At the start of his weekly Diplomatic-Security Cabinet meeting on Sunday, Netanyahu said his meeting with Putin would focus on Syria. Among other things, he said:
"The effort to formulate an agreement [regarding Syria] will be at the center of our conversation. In the context of this agreement, or without it, Iran is trying to establish itself permanently in Syria, with a military presence on the ground and at sea; and also [to make] a gradual attempt to open a front against us on the Golan Heights," Netanyahu said.
"I will express to President Putin Israel's sharp and vigorous opposition to this possibility. I hope we will be able to reach certain understandings in order to reduce possible friction between our forces and theirs, as we have successfully done up until now."
Last month, Netanyahu met with US President Donald Trump at the White House and in a joint press conference touched on ties with Russia. Netanyahu said Israel's ties with Russia had undergone a change for the better, and while Russia was present in Syria, its goal was not to attack Israel. Netanyahu said that Israel was coordinating with Russia and conducting numerous conversations.
Netanyahu said that in phone conversations with the Russian leader, he explained that Israel was not pleased with Russia's operations in Syria or with how the Russian involvement was firing up the Shiite militias and other groups.
The prime minister stressed that Israel and Russia enjoy ties of friendship, but there are several conflicting interests.
Thursday's meeting will mark the first time Netanyahu and Putin have met this year. In 2016 they met twice. They also had two meetings toward the end of 2015, and have spoken several times by telephone.
Prior meetings have focused on preventing misunderstandings between the Israel's military, the IDF, and the Russian forces in Syria. They have also included discussion about Syrian peace talks and Russia's sales of advanced weapons systems to Iran. Israel is determined to prevent those systems from reaching the terrorist organization and Iranian proxy, Hezbollah, based in Lebanon.
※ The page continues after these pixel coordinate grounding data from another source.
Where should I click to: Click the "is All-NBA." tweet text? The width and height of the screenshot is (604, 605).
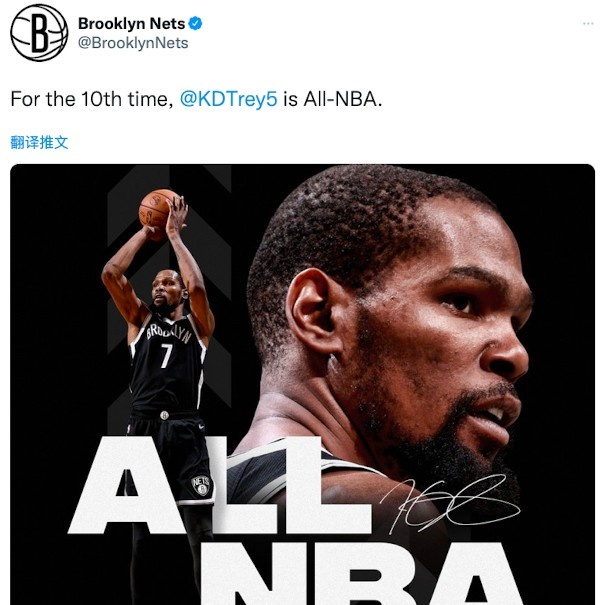(x=332, y=99)
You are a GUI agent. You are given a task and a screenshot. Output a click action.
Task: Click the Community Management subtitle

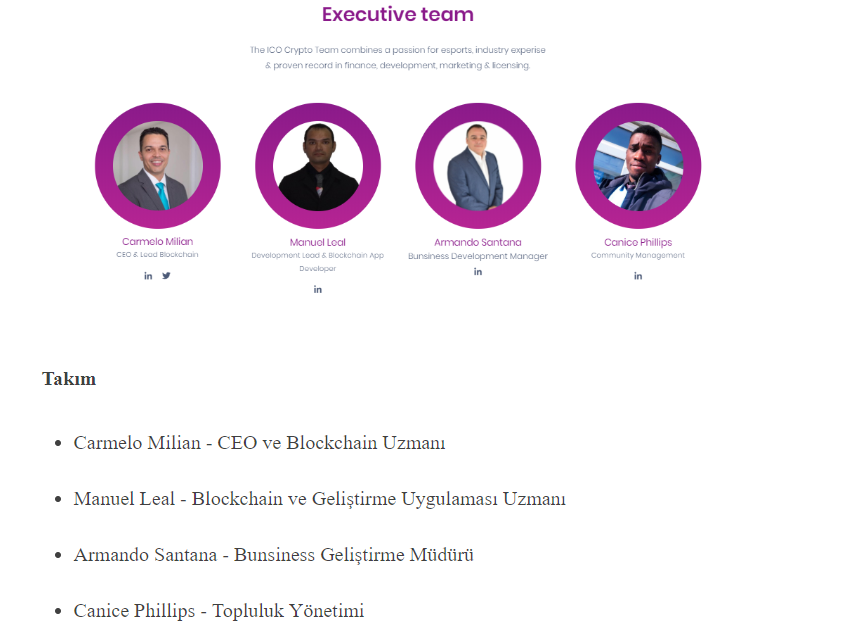[638, 255]
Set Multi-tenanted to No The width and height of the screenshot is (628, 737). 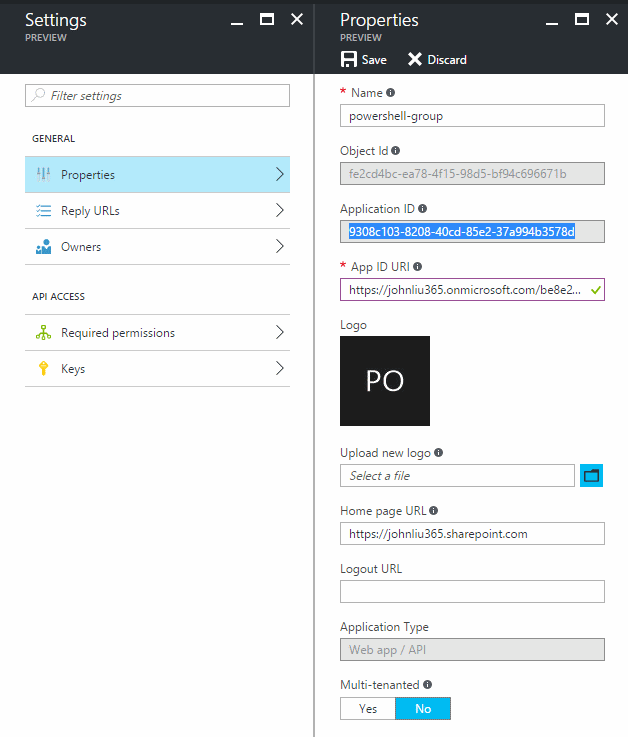pos(423,708)
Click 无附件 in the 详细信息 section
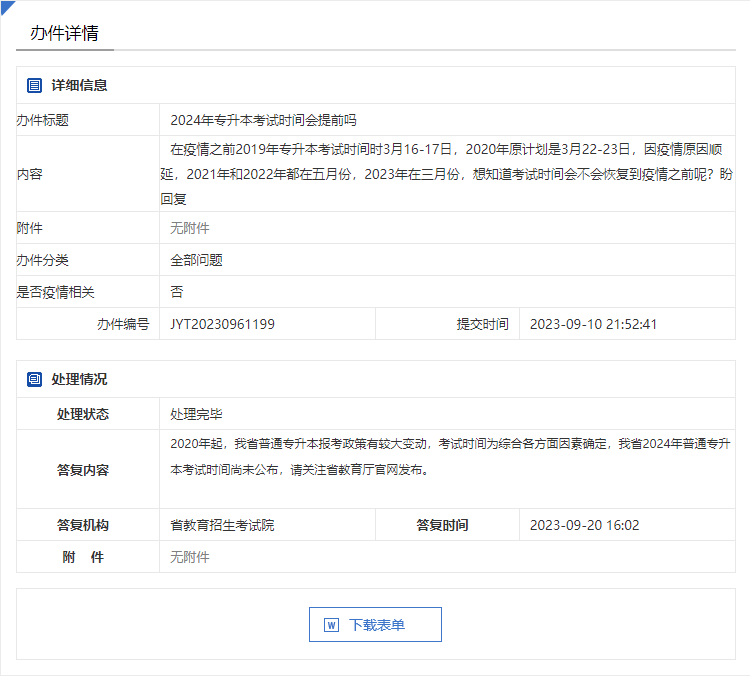This screenshot has height=676, width=750. pos(190,228)
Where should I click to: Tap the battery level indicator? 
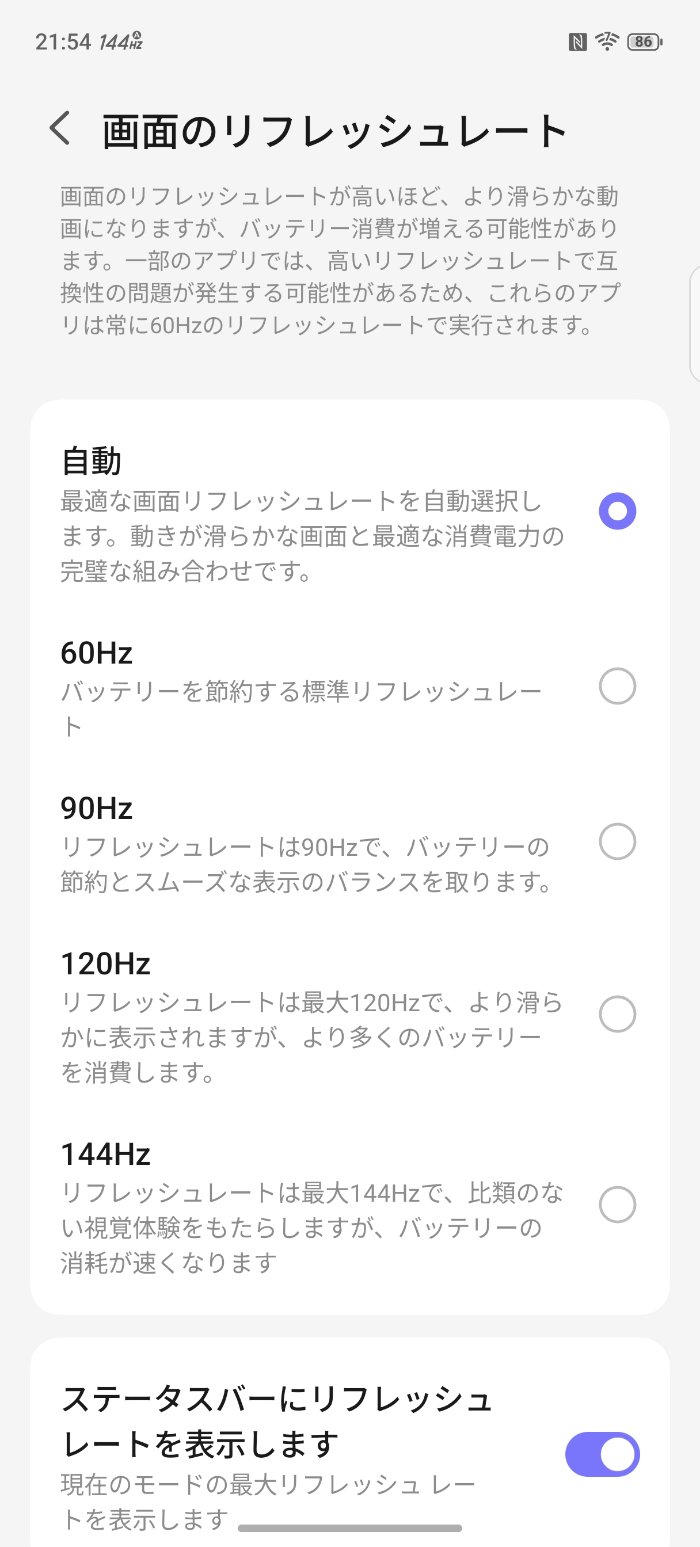pos(643,42)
The leader of Israel's Opposition in the country's parliament, MK (Member of the Knesset) Isaac Herzog flew to Russia on Sunday. He went in response to an invitation from the Russian parliament's Foreign Affairs Committee. During his stay in Moscow, Herzog is scheduled to meet with Russian Foreign Minister Sergey Lavrov, Deputy Foreign Minister Mikhail Bogdanov, other government representatives, and representatives of the Russian Jewish community.
Before his departure, Herzog said, "In my meetings, I intend to take a strong stance against the weapons supplied to Syria being sent to Hezbollah and against Hezbollah's attempts to expand its sphere of influence to include the Syrian Golan Heights, which marks a red line for Israel."